▸ Objectif énoncé: Renvoie toutes les entrées ci-dessous à l'identique, ligne par ligne, sans rien y changer.

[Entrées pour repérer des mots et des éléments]
--------------------------------------------------

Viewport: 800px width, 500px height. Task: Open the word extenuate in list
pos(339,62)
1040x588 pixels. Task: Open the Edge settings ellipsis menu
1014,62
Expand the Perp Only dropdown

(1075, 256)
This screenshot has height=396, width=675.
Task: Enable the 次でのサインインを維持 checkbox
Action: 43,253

--------------------------------------------------

▸ Résultat final:
Viewport: 800px width, 500px height. Task: Open the word extenuate in list
pos(339,62)
1040x588 pixels. Task: Open the Edge settings ellipsis menu
1014,62
Expand the Perp Only dropdown

(1075, 256)
This screenshot has height=396, width=675.
Task: Enable the 次でのサインインを維持 checkbox
Action: 43,253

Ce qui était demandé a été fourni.